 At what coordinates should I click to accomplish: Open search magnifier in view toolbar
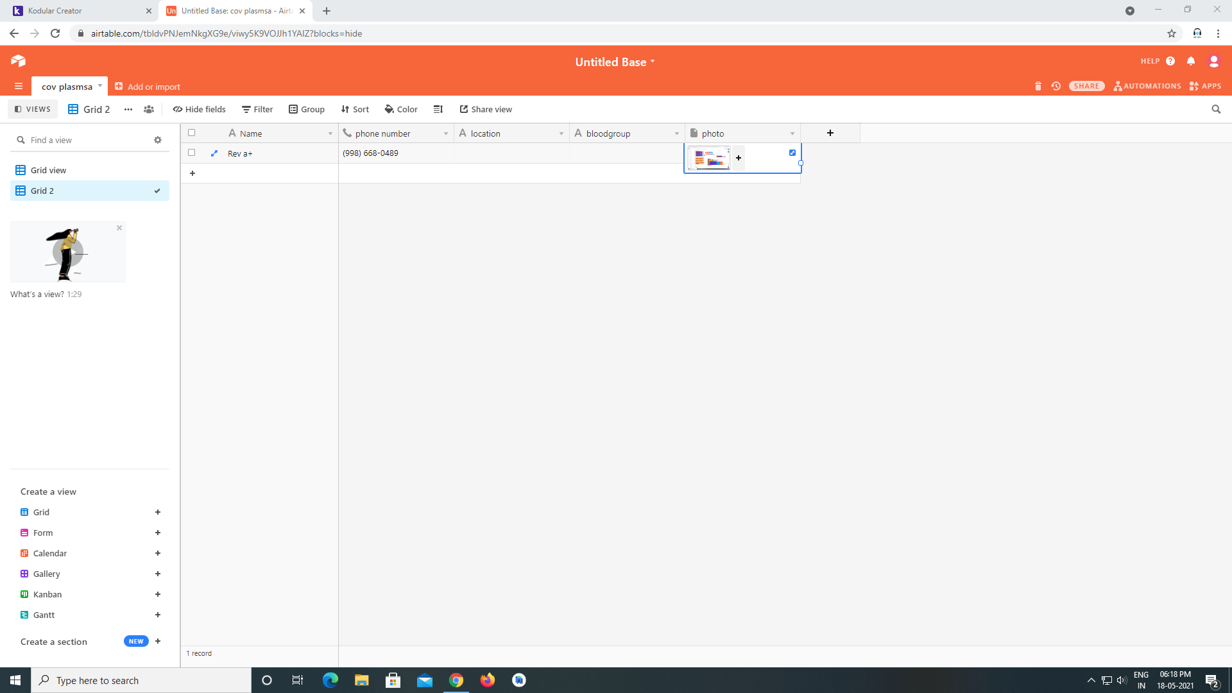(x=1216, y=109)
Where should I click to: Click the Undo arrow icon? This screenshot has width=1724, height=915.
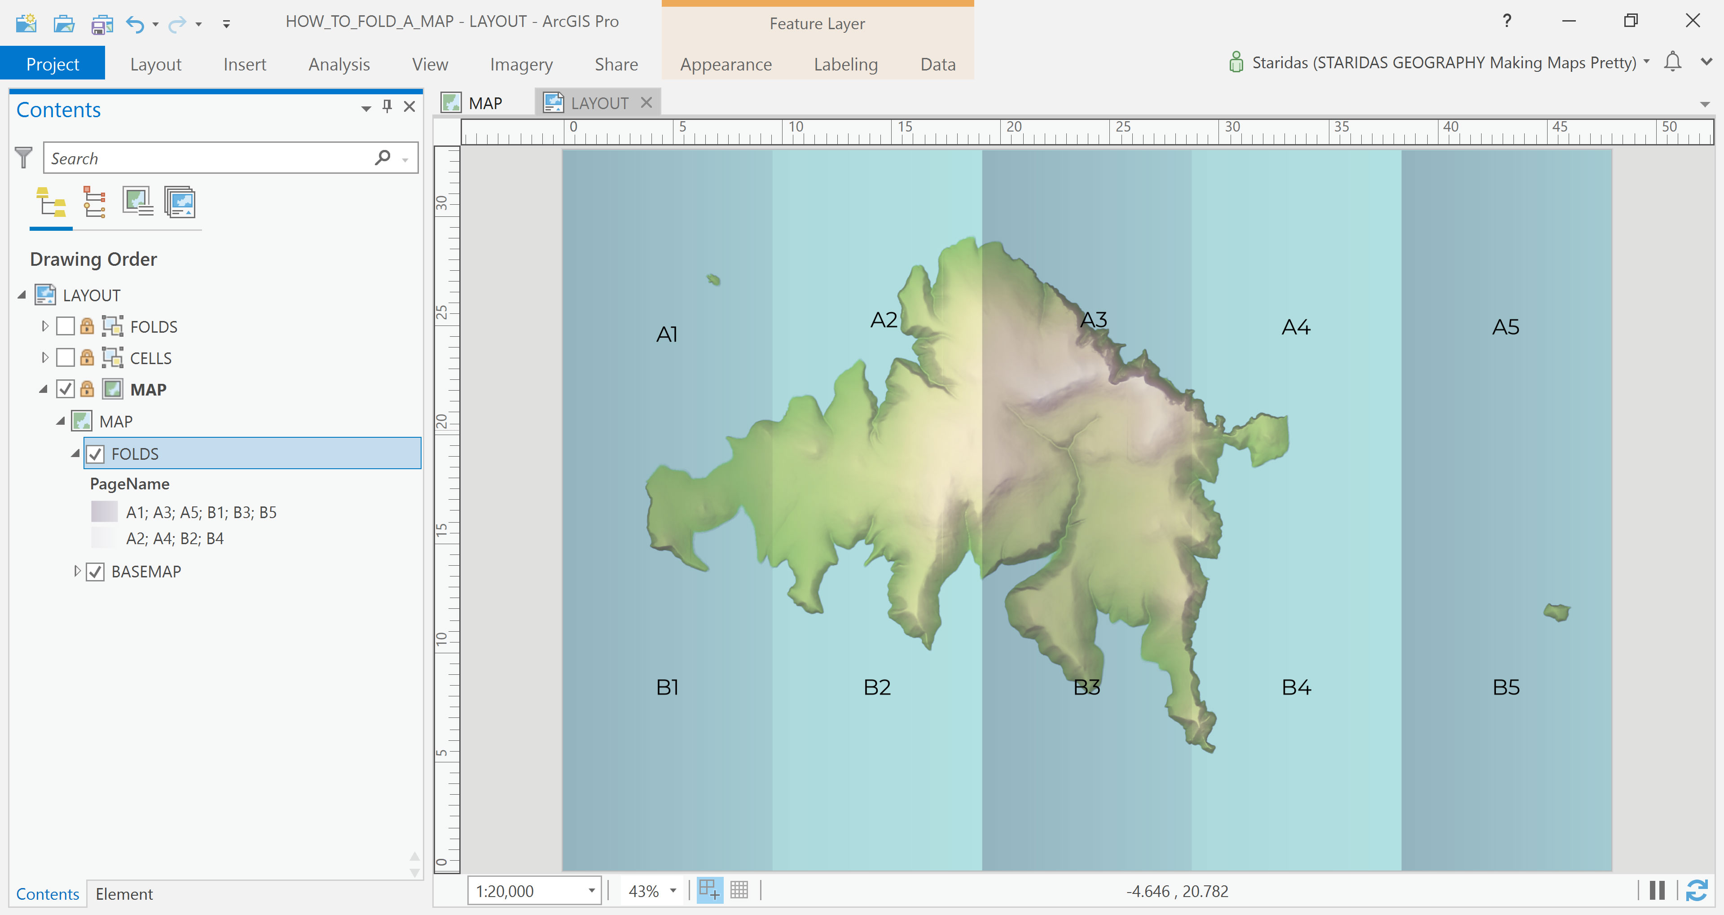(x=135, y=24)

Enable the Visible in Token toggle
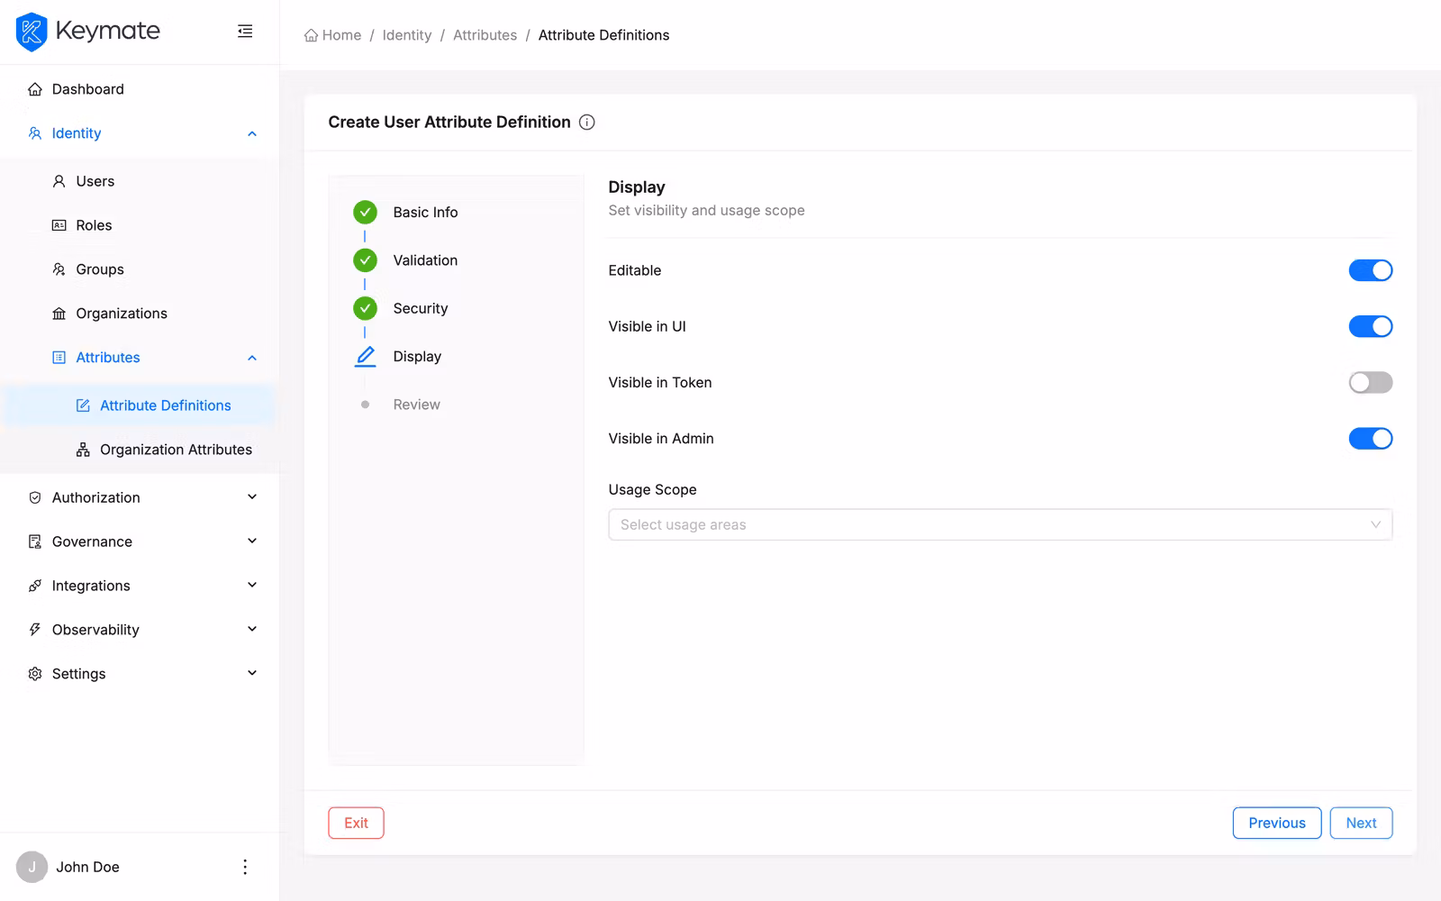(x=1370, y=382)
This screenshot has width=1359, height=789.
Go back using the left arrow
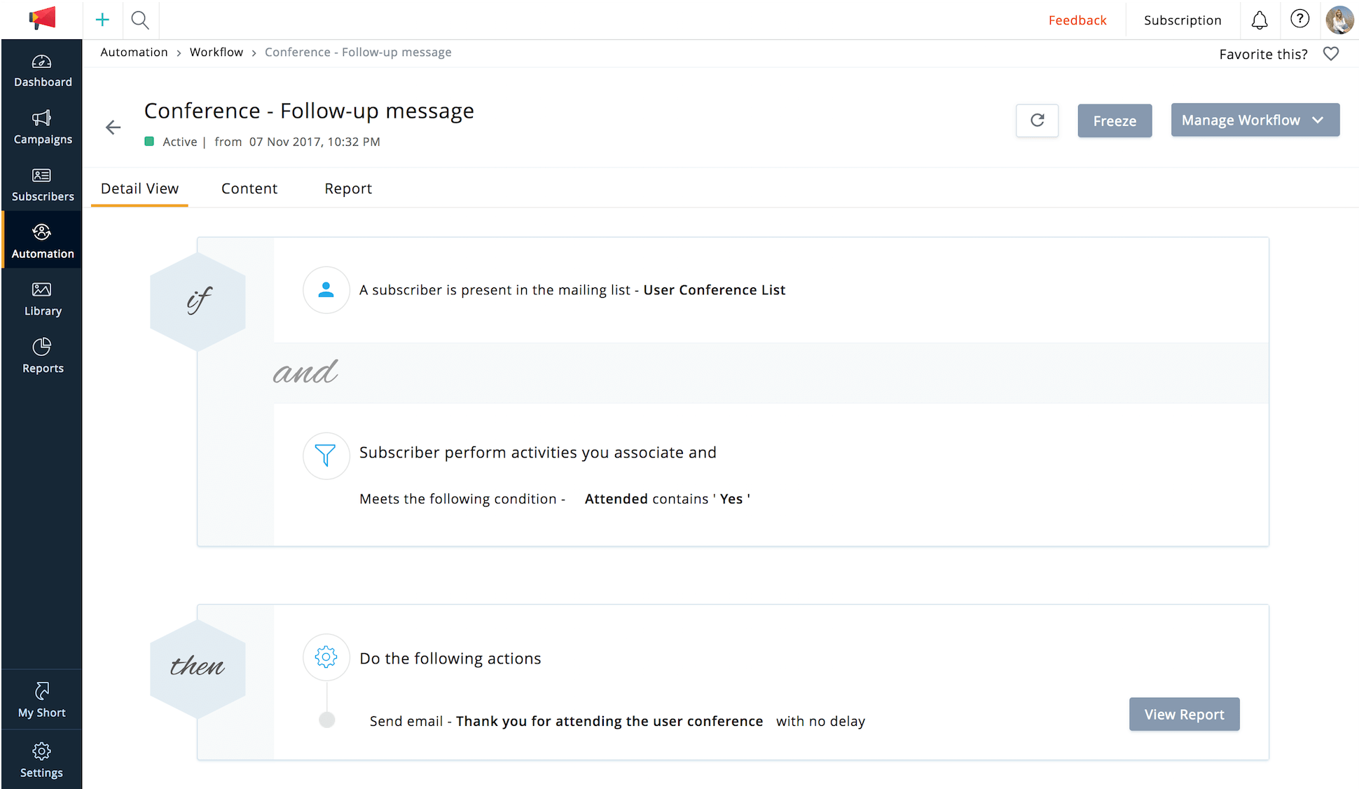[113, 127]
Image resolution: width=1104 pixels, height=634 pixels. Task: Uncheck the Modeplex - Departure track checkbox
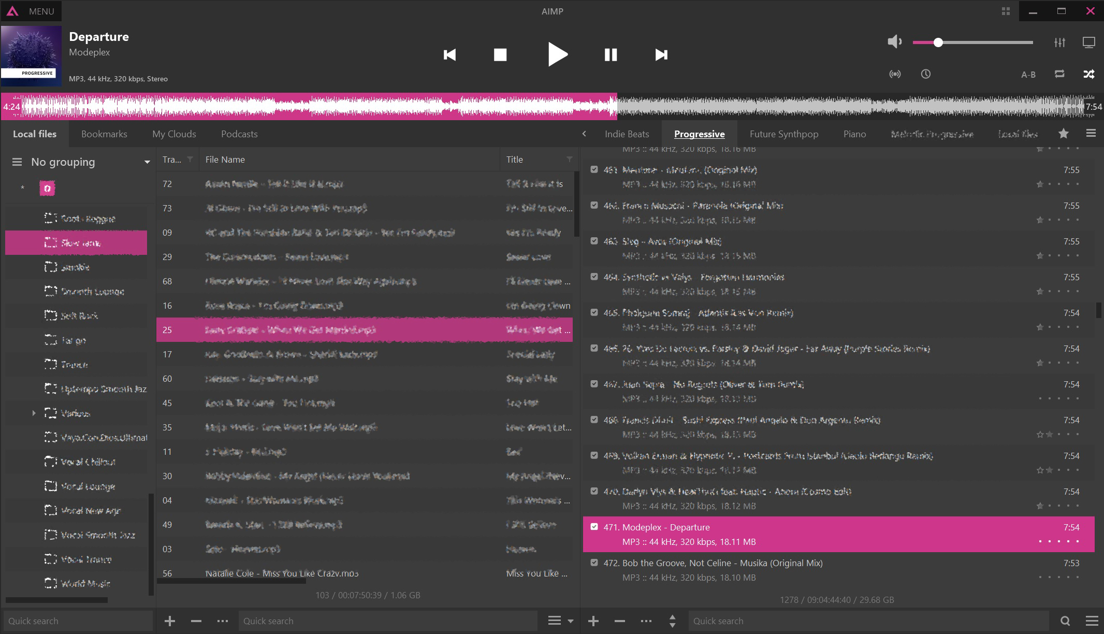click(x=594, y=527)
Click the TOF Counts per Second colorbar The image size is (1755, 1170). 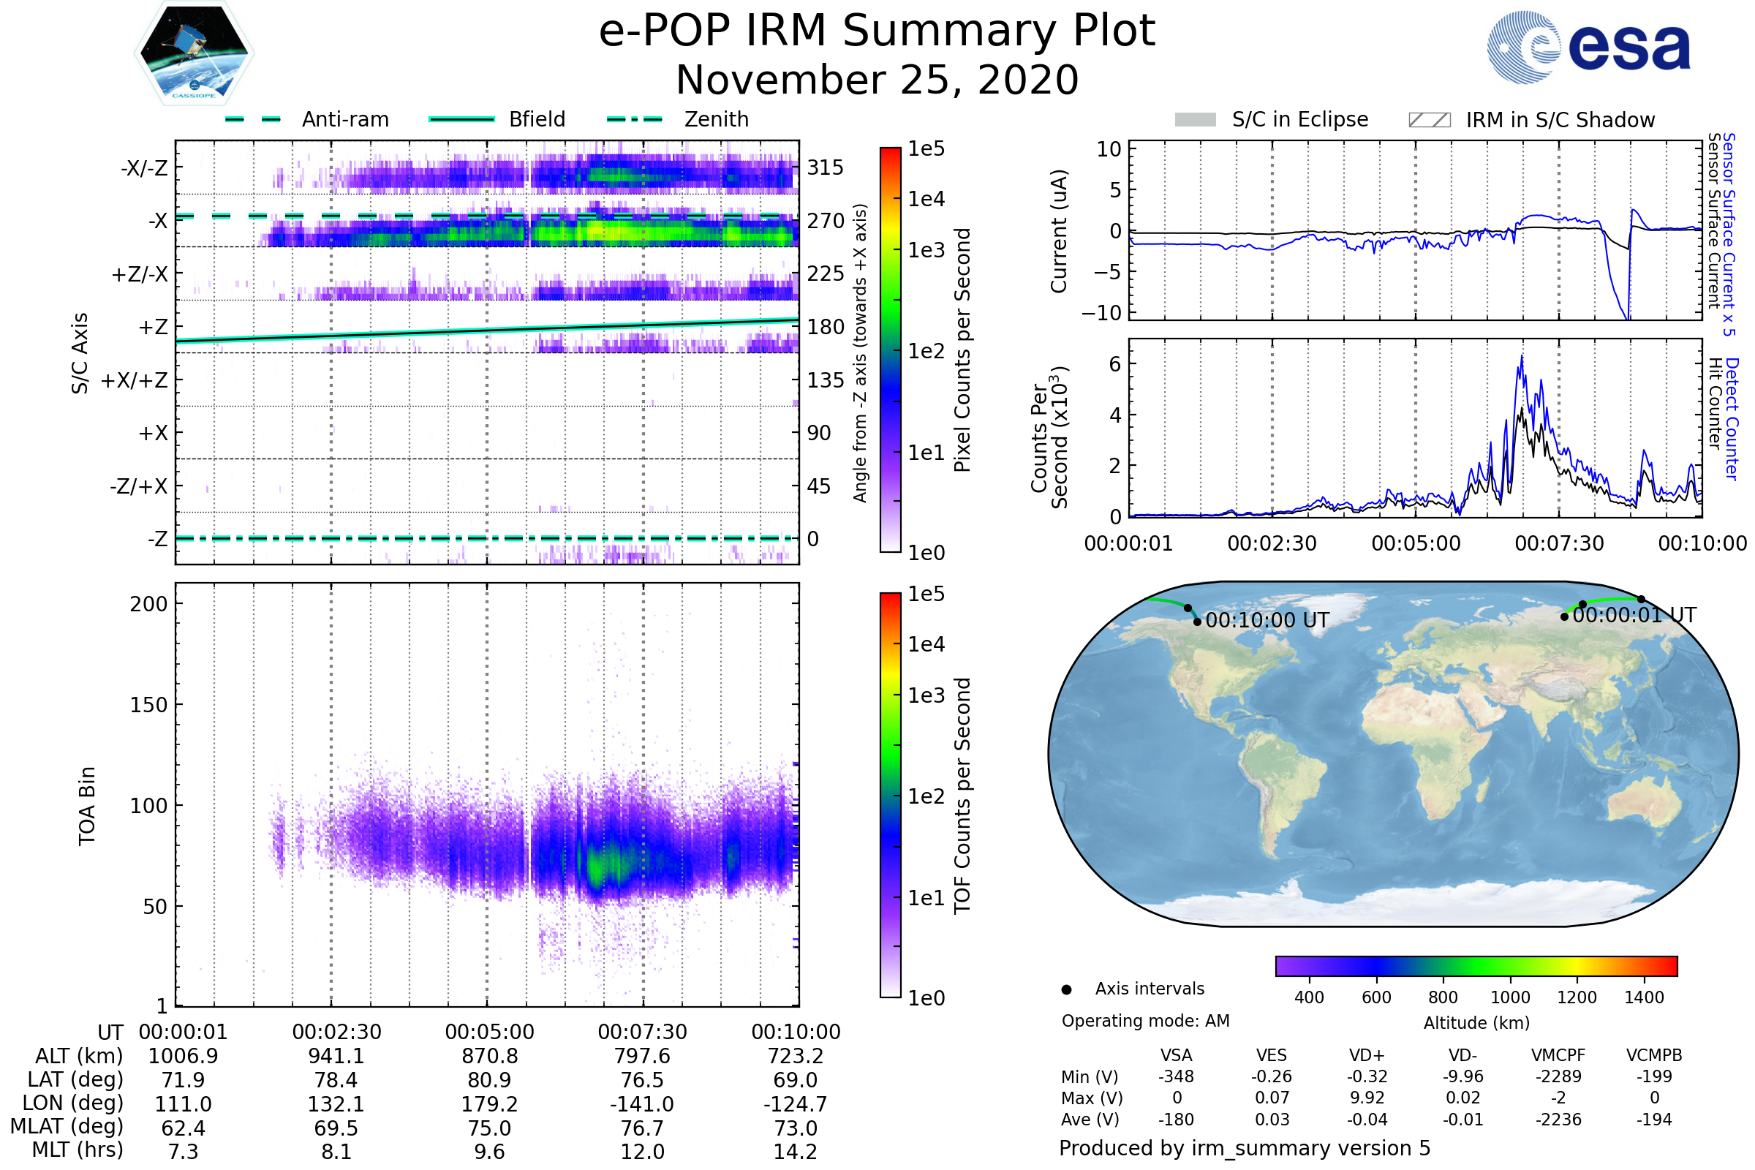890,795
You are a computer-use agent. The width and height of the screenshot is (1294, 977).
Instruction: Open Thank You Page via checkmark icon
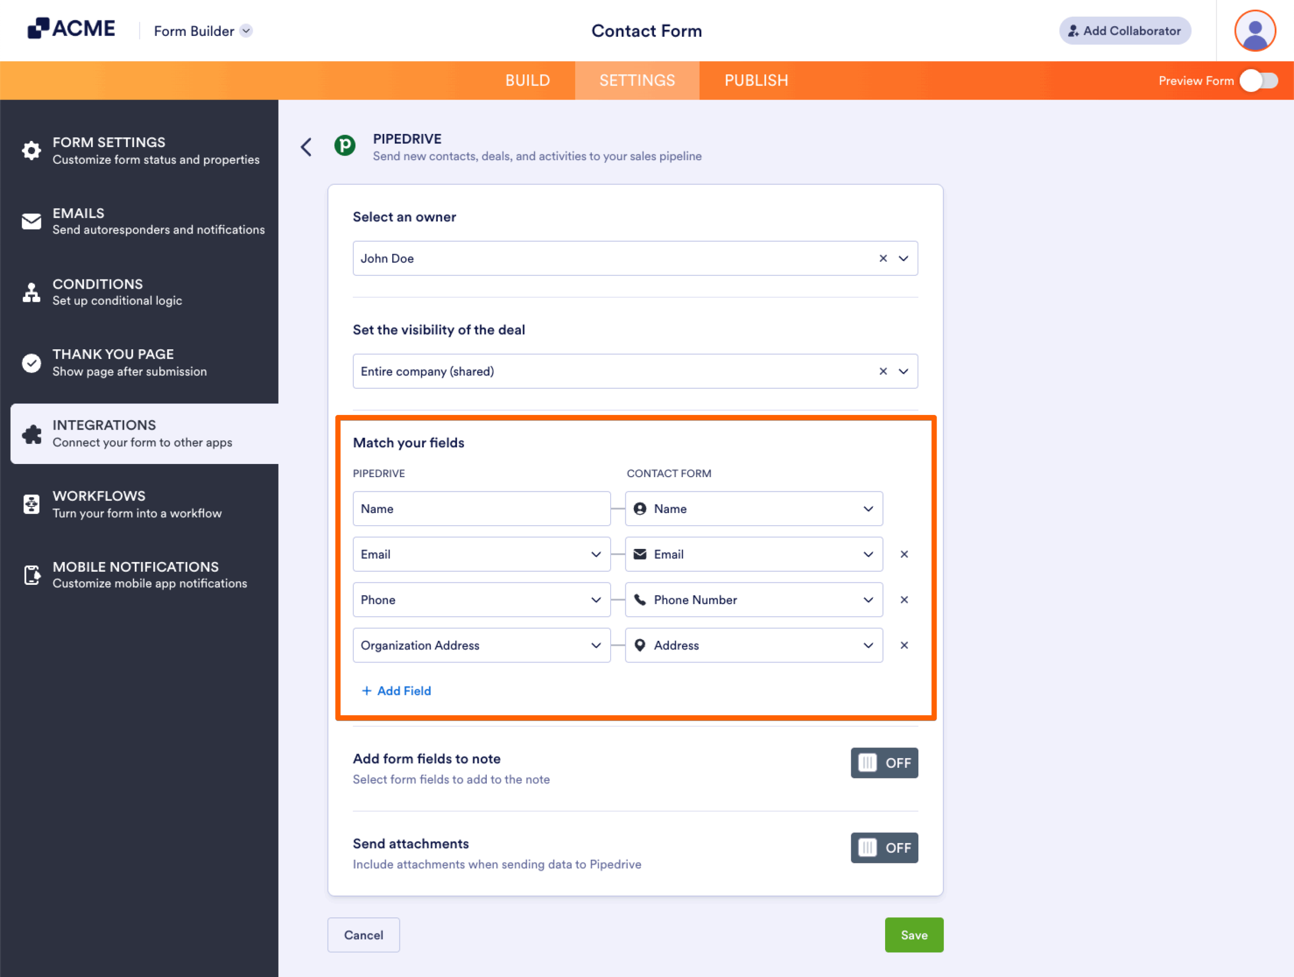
◆ ◆ ◆ ◆
* [How to complete this task]: Leaving out the pictures, restate word for word the lines above from the one containing "You are a computer-use" through the end of the records, both ends included.

* [Task result]:
You are a computer-use agent. The width and height of the screenshot is (1294, 977).
Instruction: Open Thank You Page via checkmark icon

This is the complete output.